Thanks for the tip of using baby shampoo! It makes sense that baby shampoos are formulated to be very mild and they are generally cheaper than the super mild fancy adult ones.. and if I end up not liking it, I'm sure one of my mommy-friends will be able to use it  

I've done a bit of googling about 18th century hair care, and the only thing I can find is that they combed a lot and washed every once in a while with lye soap to get excess pommade out of their hair. One of the sites I read quoted a manual for ladies in the 1830's that suggested letting a piece of soap sit a few moments in half a cup of lukewarm water and washing the hair with a sponge dipped in this soapy water. Maybe this would be milder on the hair because the soap is more diluted in the water than when you use the lather? It could also just be that they recommended washing hair this way to save water, because they didn't have showers and baths with faucets like we do now..
These are the links to pages I found that mention washing the hair:
https://www.geriwalton.com/georgian-hair-womans-crowning-glory-and/
http://twonerdyhistorygirls.blogspot.com/2014/07/hair-care-in-1820s-1830s.html
In case you're interested in more 18th century stuff, heres a link that talks about the evolution of 18th century hairstyles:
http://demodecouture.com/hairstyles-cosmetics-18th-century/
and this one analyses 18th century hygiene:
http://madameisistoilette.blogspot.com/2014/09/keeping-clean-in-18th-century.html
Unfortunately washing hair isn't mentioned in the last 2 links.
Anyway, I'm trying to get away from using lye soap and even most 18th century sources seem to not recommend washing too often with it..

All tutorials on how to use clay on your hair include making a clay mask with some water and some extra ingredients like acid (lemon juice or ACV), honey, nourishing oils and fragrance. When I was using clay to wash my hair I preferred to only use lemon juice, water and clay but I guess everybody is different. I also never really cracked the code on how to use clay properly, as it left my hair full of gunk and feeling pretty dry/brittle.

"You are a mermaid, sir" OMG that's hilarious!


----------



## amd (Aug 9, 2018)

Supplied material:

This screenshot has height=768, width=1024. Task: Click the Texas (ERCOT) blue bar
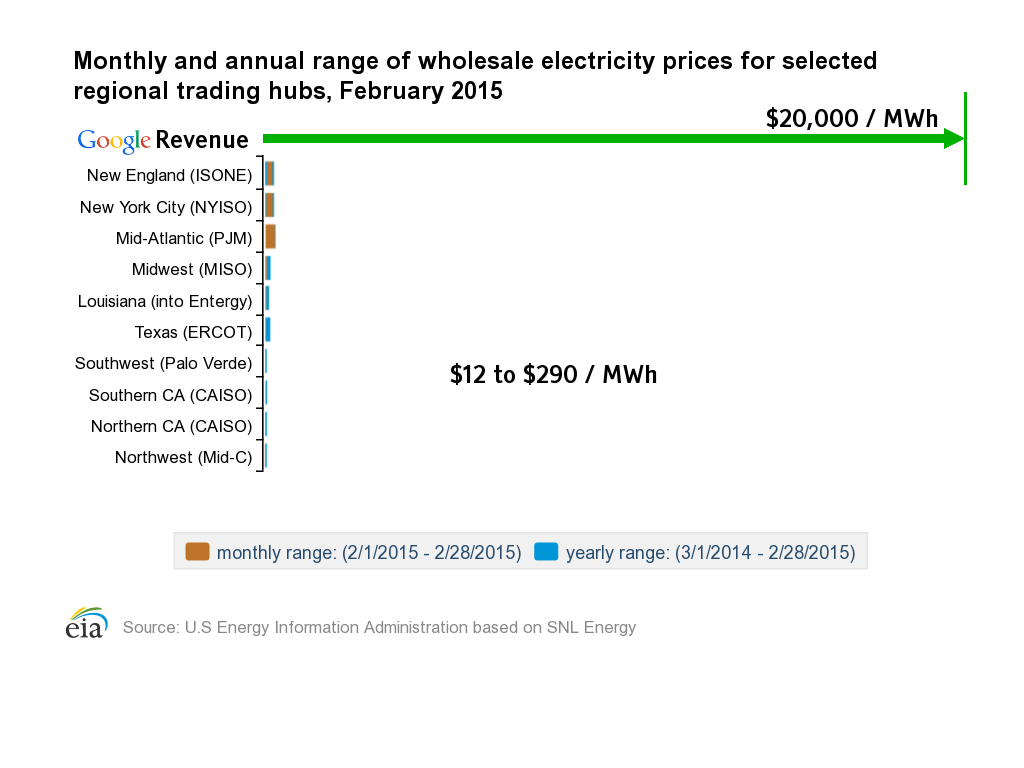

Written instruction 1:
Answer these questions about the hair-washing thread, one line each:
(a) Which ingredients did the writer use when washing with clay?
(b) What washing method did the 1830s manual for ladies suggest?
(c) Why does the writer find using baby shampoo sensible?
Written instruction 2: Proceed with the hair-washing thread from the point where it stops.

Final answer 1:
(a) Lemon juice, water, and clay.
(b) Let a piece of soap sit a few moments in half a cup of lukewarm water, then wash the hair with a sponge dipped in that soapy water.
(c) Baby shampoos are formulated to be very mild and are generally cheaper than the super mild fancy adult ones.

Final answer 2:
I have recently been trying CO washing, with some success. Surprisingly my hair is less gunky doing this - my hair dresser always complains that my hair has a film on it, and it didn't matter if I used salon products or cheap products (or all the stuff in between). After a month of doing this, my hair has been less filmy. I only CO wash once or twice a week, and switch around between whatever is in the shower for shampoo... currently my husband's shampoo and a surfactant shampoo bar that I picked up in China last year. The days I use shampoo I condition with a leave in conditioner. On the days I CO wash, I skip washing my hair the next day.


----------



## dixiedragon (Aug 9, 2018)

I'm not sure how much hair washing actually happened in the 18th century. IIRC, one reason that hair from Indian women is so long, healthy and desirable for wigs and extensions is that they rarely wash it, but put a bit of coconut oil in it.


----------



## Obsidian (Aug 9, 2018)

Baby shampoo being mild is just a myth, its it's generally a full on sulfate shampoo. Its formulated not to sting eyes, thats the only real difference.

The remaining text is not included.